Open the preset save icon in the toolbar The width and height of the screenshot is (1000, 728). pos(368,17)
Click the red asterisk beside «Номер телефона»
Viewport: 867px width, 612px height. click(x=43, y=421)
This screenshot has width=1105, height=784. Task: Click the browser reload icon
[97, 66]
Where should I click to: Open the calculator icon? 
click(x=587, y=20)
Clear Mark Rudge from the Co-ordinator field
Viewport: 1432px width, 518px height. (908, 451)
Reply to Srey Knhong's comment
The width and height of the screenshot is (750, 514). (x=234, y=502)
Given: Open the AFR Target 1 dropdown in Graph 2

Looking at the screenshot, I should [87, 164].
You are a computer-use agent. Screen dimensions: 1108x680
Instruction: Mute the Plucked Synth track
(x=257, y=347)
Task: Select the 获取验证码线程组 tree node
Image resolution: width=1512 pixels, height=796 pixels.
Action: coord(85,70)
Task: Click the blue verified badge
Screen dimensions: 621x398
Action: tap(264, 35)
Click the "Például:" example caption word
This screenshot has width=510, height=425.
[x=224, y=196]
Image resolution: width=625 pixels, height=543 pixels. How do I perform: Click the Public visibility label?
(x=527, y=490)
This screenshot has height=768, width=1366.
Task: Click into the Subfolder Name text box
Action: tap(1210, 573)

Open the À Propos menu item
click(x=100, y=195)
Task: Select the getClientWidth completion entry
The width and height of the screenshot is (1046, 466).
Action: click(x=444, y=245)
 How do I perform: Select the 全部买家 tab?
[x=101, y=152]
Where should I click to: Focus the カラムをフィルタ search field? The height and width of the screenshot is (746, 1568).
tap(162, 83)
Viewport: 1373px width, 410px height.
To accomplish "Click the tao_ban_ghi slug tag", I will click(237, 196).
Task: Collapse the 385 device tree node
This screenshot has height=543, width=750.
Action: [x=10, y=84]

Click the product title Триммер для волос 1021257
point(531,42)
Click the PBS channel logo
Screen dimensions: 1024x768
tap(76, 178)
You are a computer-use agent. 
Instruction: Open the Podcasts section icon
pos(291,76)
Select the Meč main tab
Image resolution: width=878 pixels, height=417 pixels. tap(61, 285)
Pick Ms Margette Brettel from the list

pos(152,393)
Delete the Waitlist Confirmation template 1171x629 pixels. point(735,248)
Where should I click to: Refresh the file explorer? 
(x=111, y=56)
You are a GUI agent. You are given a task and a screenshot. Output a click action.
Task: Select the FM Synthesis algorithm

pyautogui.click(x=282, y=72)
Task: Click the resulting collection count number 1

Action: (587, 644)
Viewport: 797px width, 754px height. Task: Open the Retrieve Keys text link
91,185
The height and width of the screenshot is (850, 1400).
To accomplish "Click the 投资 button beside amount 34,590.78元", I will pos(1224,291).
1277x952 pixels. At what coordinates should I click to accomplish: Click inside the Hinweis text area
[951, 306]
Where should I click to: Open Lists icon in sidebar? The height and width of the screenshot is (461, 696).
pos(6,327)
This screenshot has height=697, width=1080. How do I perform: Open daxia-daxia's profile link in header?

ABOUT THIS EXERCISE:
Work out how many lines in the records above contain the word "will", and reply with that number alone.

EXERCISE RESPONSE:
2